Not everyone's aware of it, but sexual harassment isn't limited to unwelcome sexual advances. According to the EEOC's definition, verbal conduct of a sexual nature also constitutes sexual harassment "when submission to or rejection of this conduct explicitly or implicitly affects an individual's employment, unreasonably interferes with an individual's work performance or creates an intimidating, hostile or offensive work environment." For example, you may have read about the lawsuit filed last year by a former assistant to the writers for a popular TV show charging that the writers' allegedly unending conversations about sex and sexual escapades created an offensive work environment.
The risk of litigation aside, failure to crack down on harassment has another downside: it prevents employees from working to the best of their ability. Nothing divides an office faster than charges of misconduct. And nothing is more likely to distract everyone from the tasks at hand.
Nonetheless, managers often hesitate to discipline employees whose conduct threatens to cross the line. Maybe they don't want to be seen as a stick in the mud. Or maybe they genuinely consider it to be no big deal. But that's exactly the kind of thinking that can land a company in court. It's infinitely preferable (not to mention cheaper) to establish policies to discourage bad behavior than to defend yourself against a lawsuit. Here are some steps you can take to help keep your workplace harassment-free:
1. Establish a zero tolerance policy. Let everyone know what behaviors are unacceptable in the workplace and let them know that you mean it. Don't announce the rules with a wink. This is serious business.
2. Encourage an atmosphere of camaraderie. Pull out your notes from that team-building seminar you attended and start putting those concepts to work. Encourage employees to view their co-workers as team members (not "that gal" on the third floor) and emphasize the need to work together as a cohesive unit.
3. Ban S. R. P. from the workplace. Sex, religion and politics have no place in workplace conversation. You're not depriving anyone of his/her freedom of speech. You're simply providing guidance as to what topics of conversation are appropriate within your business's walls.
4. Clean up the bulletin boards. Check bulletin boards regularly for objectionable cartoons or for calendars with potentially offensive illustrations. Monitor jokes being sent via the company e-mail system.

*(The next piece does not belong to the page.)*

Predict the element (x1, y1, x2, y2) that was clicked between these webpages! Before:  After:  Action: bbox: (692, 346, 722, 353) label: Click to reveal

5. Dismantle the "old boys' network." The days of the homogeneous work force are over. Sooner or later you'll need to start hiring from a bigger demographic pool. As we've noted in past columns, talent is in short supply these days. Rejecting a perfectly good worker because of a factor like gender is not only short-sighted, it's illegal. It takes a little work, but in the end, establishing policies to discourage bad behavior is just good management. An employee who feels ostracized from his/her fellow employees or considers himself/herself to be harassed (whether it's sexual harassment or not) cannot perform at peak levels. If you allow the situation to continue, you won't be getting all you're paying for from this person. And that's no joke!